Washington ha minacciato di bloccare ancora una volta una bozza di risoluzione del Consiglio di sicurezza delle Nazioni unite che chiede un «immediato cessate il fuoco umanitario» a Gaza, su cui l’Algeria ha chiesto di votare martedì. Dopo settimane di colloqui, l’Algeria aveva lanciato l’iniziativa dopo la decisione della Corte Internazionale di Giustizia di fine gennaio che invitava Israele a prevenire ogni possibile atto di «genocidio» a Gaza.

Netanyahu contro Lula

Il premier israeliano Benjamin Netanyahu ha replicato duramente alle affermazioni del presidente brasiliano Luiz Inácio Lula da Silva, che ha accusato lo stato ebraico di «genocidio» a Gaza e ha comparato la sua offensiva bellica allo sterminio nazista. Secondo Netanyahu, Lula «ha oltrepassato una linea rossa.

Le parole del presidente del Brasile sono vergognose e allarmanti«. Il premier israeliano in un comunicato ha accusato Lula di «banalizzare l’Olocausto e di cercare di ferire il popolo ebraico e il diritto di Israele a difendere sé stesso.

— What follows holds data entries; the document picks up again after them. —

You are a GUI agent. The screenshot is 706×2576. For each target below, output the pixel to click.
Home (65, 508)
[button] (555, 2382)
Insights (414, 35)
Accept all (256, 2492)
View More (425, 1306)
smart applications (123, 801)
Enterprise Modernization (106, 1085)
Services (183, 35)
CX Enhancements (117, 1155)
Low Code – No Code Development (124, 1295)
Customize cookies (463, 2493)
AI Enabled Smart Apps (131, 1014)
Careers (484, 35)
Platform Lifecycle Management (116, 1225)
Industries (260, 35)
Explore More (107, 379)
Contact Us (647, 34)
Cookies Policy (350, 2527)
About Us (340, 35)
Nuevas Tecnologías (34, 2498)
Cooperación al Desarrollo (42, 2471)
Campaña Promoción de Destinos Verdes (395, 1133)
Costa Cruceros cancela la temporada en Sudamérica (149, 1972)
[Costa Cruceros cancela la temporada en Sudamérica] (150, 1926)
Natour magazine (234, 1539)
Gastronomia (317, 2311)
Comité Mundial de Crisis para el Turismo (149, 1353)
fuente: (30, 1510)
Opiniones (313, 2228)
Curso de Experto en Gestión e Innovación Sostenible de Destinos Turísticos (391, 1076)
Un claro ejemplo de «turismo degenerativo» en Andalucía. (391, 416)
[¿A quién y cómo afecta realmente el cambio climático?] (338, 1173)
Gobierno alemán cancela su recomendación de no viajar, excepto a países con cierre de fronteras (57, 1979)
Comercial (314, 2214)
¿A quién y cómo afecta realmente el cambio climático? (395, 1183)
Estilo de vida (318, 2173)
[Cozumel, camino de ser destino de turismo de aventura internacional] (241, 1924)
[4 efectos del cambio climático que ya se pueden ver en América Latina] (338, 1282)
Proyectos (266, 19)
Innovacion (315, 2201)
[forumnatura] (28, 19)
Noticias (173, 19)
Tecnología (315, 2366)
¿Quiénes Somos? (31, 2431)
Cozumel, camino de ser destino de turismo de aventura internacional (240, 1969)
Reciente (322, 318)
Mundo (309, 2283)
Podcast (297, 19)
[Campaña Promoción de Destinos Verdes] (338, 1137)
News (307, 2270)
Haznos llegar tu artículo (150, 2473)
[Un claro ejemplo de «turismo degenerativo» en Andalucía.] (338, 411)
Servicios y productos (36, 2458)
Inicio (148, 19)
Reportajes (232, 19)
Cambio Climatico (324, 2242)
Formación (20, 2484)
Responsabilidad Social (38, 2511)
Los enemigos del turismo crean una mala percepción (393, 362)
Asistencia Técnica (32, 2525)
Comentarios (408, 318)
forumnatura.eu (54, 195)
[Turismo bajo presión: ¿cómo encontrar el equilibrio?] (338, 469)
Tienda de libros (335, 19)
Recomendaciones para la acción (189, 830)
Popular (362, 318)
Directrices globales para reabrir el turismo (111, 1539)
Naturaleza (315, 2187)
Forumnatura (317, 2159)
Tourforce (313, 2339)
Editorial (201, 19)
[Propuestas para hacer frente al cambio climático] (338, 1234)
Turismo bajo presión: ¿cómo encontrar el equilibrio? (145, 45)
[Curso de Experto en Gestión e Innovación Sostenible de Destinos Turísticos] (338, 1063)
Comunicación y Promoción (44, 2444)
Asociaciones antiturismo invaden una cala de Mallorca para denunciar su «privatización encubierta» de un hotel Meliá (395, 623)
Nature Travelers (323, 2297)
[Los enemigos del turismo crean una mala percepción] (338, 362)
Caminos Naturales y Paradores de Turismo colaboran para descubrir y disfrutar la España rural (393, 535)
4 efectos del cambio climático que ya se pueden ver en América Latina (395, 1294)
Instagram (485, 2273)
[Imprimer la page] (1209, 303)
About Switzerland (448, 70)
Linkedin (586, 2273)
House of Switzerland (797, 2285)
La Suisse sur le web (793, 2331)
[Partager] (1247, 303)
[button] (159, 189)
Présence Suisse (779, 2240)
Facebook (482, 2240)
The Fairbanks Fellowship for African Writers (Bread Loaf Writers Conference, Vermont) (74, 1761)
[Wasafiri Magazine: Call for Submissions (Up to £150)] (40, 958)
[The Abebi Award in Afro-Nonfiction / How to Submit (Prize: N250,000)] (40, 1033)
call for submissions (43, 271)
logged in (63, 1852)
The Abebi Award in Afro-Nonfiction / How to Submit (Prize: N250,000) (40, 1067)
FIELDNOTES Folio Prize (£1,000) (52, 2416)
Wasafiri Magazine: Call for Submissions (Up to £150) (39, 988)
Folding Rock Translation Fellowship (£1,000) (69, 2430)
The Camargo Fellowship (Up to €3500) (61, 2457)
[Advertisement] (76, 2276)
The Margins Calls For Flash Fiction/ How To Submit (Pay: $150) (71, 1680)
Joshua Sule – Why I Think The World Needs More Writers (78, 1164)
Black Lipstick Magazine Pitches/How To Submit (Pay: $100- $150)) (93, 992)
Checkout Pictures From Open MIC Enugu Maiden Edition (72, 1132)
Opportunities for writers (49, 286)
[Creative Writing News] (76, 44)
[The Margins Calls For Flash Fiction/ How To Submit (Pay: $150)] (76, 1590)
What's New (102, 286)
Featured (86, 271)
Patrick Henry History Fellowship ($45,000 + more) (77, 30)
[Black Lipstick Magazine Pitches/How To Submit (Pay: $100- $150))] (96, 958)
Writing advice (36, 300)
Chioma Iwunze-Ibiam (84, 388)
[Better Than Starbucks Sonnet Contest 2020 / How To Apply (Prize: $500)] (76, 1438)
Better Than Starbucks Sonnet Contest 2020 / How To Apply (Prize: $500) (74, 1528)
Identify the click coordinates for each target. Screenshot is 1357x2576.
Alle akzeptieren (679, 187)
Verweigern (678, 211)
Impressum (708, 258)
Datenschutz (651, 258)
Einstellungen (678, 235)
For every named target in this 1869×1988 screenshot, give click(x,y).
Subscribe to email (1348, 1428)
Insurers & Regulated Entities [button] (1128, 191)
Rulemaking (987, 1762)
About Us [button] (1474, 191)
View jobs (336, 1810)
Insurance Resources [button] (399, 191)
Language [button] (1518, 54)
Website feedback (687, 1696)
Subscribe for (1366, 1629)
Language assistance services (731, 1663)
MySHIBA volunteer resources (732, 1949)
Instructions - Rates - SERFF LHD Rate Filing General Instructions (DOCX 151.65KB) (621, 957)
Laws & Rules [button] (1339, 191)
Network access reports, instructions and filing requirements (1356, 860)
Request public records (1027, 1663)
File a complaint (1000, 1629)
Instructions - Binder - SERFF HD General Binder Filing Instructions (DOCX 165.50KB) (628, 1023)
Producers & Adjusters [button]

Comparare Israele all’Olocausto nazista e a Hitler è superare una linea rossa». «Israele combatte per la propria difesa e per assicurarsi il proprio futuro fino alla completa vittoria e lo fa rispettando il diritto internazionale».

Anche il Qatar è pessimista

Nemmeno il Qatar, mediatore sin dall’inizio del conflitto nella Striscia di Gaza, crede più nei negoziati. L’emirato ha riconosciuto che una tregua nella guerra tra Israele e Hamas non sembra essere «molto promettente», dopo il rifiuto da parte di Israele alle richieste di rinunciare all’attacco di terra a Rafah e dopo che Hamas ha chiesto di non vincolare il negoziato al rilascio degli ostaggi.

Netanyahu ha affermato che i paesi che chiedono a Israele di non attaccare la città, gli stanno dicendo di “perdere la guerra”. Gli sforzi per una tregua si sono intensificati questa settimana, quando Qatar, Egitto e Stati Uniti hanno cercato di raggiungere un cessate il fuoco prima dell’ingresso delle forze israeliane a Rafah.

L’allarme dell’Oms

«L’ospedale Nasser di Gaza non è più funzionante, dopo un assedio durato una settimana seguito dal raid in corso». Lo ha detto il direttore generale dell’Oms, Tedros Adhanom Ghebreyesus. Secondo Ghebreyesus, «il costo dei ritardi» nell’accesso alle cure «sarà pagato dalla vita dei pazienti».

L’amministrazione Biden intanto starebbe cercando di assicurare sostegno finanziario all’Autorità palestinese di Abu Mazen e di aggirare per questo le norme che impediscono il contributo diretto all’Autorità della Cisgiordania. Lo riporta il Wall Street Journal che cita allarmi lanciati da Ramallah e con la considerazione che potrebbero essere a rischio le speranze degli Stati Uniti sul governo a Gaza dopo la fine del conflitto tra Israele e Hamas, che nel 2007 prese il controllo dell’enclave palestinese.

Funzionari palestinesi, evidenzia il giornale americano, hanno avvertito che già a fine febbraio potrebbero rischiare di rimanere senza fondi per il pagamento di stipendi e la fornitura di servizi.